**Exercise brief**: From the disputation announcement below, extract the stretch from "The disputation will" through "defense has begun." word for word.

** Opening Source text block **

Disputation: Vilte Stonyte
Doctoral candidate Vilte Stonyte at the Department of Biosciences will be defending the thesis "Different aspects of the response to environmental challenges in fission yeast: roles of PP2A-B56 and a novel 4E-BP" for the degree of Philosophiae Doctor.
The disputation will be live streamed using Zoom. The host of the session will moderate the technicalities while the chair of the defence will moderate the disputation.
Ex auditorio questions: The chair of the defence will invite the audience to ask ex auditorio questions either written or oral. This can be requested by clicking "Participants" followed by clicking "Raise hand".
The meeting opens for participation just before 1.15 PM, and closes for new participants approximately 15 minutes after the defense has begun.
"The biology of cytoplasmic RNA granules and impact on human disease"
Main research findings
The vast majority of cells in nature are not actively dividing. The decision to enter the mitotic cell cycle and replicate is only made under favourable conditions. Yet, sudden adverse changes in the environment can halt the process at any point, since the priority of the cell is to protect the integrity of its macromolecules.
In the presented thesis, different aspects of cellular stress response are addressed. A new role of the protein phosphatase PP2A-B56 in the control of the cell cycle is described, illustrating how signals from changing environment are integrated to decide the fate of a cell. Additionally, a novel fission yeast eukaryotic initiation factor 4E (eIF4E)-binding protein, which is important for cellular stress response and survival, is identified and briefly characterised.
Dysregulation of the mechanisms that cells use to adapt to and resist changes in the environment can lead to uncontrolled division. Conversely, the same mechanisms required to cope with stress can be exploited by cancer cells to escape chemotherapy, and by pathogenic microorganisms to elude antimicrobial treatments. Hence, a better understanding of how eukaryotic cells respond to stress will provide new strategies and targets for treatment of pathogenic infections and cancer therapy.

** Closing Source text block **
** Opening Dataset records block **

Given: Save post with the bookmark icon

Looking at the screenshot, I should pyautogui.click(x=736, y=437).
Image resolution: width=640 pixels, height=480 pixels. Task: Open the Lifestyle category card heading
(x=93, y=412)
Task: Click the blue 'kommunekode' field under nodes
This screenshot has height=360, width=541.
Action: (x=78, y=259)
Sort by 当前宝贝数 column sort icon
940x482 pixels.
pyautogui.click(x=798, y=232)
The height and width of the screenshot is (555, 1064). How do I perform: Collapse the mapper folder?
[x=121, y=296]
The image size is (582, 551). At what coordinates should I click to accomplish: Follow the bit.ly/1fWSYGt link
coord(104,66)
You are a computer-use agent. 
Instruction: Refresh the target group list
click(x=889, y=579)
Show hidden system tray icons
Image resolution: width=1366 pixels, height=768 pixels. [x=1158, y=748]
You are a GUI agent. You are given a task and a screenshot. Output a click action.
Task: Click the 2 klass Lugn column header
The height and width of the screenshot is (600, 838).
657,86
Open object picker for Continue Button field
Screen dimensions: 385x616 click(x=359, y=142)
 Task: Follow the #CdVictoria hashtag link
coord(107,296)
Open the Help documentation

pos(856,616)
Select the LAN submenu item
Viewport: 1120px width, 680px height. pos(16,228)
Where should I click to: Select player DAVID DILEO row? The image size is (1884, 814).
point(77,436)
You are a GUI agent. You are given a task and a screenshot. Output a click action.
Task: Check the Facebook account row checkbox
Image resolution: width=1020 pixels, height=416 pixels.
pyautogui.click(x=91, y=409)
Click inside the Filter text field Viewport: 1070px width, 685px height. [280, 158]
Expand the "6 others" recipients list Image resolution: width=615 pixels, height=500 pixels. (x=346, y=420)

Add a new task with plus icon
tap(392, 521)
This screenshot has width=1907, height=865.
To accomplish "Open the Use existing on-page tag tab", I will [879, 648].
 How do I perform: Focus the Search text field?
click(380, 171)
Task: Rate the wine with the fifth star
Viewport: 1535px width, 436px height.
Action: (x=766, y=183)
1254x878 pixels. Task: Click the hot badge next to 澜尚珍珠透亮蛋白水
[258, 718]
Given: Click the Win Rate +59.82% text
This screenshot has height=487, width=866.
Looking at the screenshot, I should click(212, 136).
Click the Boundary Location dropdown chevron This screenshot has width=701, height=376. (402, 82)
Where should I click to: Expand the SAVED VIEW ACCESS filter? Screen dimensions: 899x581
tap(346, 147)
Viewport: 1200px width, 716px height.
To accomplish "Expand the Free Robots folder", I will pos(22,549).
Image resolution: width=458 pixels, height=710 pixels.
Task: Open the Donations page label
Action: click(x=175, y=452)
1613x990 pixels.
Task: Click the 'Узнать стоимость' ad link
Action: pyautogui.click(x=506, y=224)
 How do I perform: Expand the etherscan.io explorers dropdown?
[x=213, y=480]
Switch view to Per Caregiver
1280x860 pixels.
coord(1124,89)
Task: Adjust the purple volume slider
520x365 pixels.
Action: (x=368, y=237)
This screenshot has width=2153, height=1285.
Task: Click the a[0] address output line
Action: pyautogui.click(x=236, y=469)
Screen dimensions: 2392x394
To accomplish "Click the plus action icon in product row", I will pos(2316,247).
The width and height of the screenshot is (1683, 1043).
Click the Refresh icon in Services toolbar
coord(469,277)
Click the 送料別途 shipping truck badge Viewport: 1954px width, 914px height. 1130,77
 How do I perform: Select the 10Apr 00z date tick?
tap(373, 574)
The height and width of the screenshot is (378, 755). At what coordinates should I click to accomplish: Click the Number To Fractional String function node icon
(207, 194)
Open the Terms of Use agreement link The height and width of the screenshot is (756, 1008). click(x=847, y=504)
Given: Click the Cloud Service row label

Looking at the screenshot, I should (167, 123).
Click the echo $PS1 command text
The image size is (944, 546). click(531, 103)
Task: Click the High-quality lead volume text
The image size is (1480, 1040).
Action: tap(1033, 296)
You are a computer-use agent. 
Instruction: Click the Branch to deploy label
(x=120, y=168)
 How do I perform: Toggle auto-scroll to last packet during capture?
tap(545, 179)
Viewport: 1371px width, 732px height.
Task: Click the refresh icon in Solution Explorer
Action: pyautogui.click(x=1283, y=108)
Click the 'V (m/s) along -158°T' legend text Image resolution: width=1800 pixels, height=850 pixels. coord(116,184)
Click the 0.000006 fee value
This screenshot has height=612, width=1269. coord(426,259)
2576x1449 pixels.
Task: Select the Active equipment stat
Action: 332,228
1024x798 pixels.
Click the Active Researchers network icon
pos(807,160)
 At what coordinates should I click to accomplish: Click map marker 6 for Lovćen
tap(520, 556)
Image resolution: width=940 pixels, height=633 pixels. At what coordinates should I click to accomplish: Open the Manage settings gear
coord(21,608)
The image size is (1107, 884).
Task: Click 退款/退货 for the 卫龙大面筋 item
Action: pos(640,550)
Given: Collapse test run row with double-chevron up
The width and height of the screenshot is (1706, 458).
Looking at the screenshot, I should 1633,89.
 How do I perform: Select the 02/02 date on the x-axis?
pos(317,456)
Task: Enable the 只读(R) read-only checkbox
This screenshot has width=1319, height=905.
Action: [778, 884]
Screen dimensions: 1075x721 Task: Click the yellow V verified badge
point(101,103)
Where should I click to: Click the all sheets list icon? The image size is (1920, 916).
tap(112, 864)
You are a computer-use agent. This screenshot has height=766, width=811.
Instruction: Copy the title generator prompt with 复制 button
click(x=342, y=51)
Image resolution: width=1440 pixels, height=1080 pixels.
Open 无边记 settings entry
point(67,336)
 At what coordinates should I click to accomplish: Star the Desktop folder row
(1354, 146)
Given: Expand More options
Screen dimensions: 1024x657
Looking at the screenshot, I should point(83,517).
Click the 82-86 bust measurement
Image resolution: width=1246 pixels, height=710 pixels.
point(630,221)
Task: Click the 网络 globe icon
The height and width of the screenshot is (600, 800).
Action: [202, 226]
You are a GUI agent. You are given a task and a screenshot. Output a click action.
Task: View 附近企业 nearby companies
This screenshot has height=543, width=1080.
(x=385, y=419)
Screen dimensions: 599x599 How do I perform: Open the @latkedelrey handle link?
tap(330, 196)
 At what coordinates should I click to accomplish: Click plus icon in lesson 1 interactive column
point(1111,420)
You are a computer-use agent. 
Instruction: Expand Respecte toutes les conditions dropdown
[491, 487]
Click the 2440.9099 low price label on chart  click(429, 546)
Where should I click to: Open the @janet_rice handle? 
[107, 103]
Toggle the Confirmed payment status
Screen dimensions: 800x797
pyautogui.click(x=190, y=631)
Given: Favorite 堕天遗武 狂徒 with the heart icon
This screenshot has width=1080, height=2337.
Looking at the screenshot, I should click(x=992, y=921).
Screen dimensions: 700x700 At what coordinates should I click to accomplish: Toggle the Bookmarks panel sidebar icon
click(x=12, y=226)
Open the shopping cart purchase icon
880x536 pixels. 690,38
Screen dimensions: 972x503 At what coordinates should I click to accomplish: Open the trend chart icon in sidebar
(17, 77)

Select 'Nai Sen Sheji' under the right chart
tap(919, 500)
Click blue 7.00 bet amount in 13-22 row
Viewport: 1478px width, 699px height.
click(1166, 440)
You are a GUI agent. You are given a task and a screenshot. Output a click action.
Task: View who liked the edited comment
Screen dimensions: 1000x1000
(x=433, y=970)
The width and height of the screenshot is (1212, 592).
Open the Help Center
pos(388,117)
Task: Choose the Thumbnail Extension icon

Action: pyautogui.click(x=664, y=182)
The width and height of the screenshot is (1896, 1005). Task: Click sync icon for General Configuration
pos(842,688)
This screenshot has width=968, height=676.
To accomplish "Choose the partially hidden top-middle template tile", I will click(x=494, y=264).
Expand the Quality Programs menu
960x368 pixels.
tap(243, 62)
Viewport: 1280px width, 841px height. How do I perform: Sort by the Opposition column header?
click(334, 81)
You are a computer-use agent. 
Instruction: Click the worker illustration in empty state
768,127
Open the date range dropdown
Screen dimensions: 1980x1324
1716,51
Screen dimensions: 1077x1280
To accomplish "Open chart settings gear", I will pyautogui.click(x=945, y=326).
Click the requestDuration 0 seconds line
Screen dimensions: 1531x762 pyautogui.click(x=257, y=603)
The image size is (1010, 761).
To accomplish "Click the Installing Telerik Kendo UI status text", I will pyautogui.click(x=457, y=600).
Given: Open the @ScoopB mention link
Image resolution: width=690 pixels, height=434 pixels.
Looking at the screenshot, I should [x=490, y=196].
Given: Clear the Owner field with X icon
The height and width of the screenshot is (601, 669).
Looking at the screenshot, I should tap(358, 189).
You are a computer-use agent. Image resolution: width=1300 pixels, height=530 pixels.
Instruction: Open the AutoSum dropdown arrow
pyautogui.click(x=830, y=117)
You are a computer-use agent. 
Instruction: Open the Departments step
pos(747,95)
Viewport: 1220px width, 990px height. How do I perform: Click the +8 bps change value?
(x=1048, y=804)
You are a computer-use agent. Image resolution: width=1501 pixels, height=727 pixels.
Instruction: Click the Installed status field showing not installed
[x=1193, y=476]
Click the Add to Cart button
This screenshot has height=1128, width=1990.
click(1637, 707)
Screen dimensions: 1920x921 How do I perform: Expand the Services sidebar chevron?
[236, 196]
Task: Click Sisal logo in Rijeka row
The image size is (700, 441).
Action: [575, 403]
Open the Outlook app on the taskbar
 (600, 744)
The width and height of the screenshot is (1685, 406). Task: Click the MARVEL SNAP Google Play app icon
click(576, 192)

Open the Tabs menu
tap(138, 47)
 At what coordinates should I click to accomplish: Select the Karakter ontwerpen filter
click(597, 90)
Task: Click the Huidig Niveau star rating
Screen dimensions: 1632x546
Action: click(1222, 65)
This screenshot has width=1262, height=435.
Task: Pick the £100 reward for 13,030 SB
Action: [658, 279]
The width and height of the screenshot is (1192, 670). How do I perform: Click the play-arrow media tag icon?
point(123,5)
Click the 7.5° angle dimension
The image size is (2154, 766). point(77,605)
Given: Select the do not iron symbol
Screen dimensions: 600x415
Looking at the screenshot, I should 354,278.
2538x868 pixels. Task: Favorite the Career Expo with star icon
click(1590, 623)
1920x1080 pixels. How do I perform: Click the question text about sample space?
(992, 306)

** Closing Dataset records block **

**Task output**:
The disputation will be live streamed using Zoom. The host of the session will moderate the technicalities while the chair of the defence will moderate the disputation.
Ex auditorio questions: The chair of the defence will invite the audience to ask ex auditorio questions either written or oral. This can be requested by clicking "Participants" followed by clicking "Raise hand".
The meeting opens for participation just before 1.15 PM, and closes for new participants approximately 15 minutes after the defense has begun.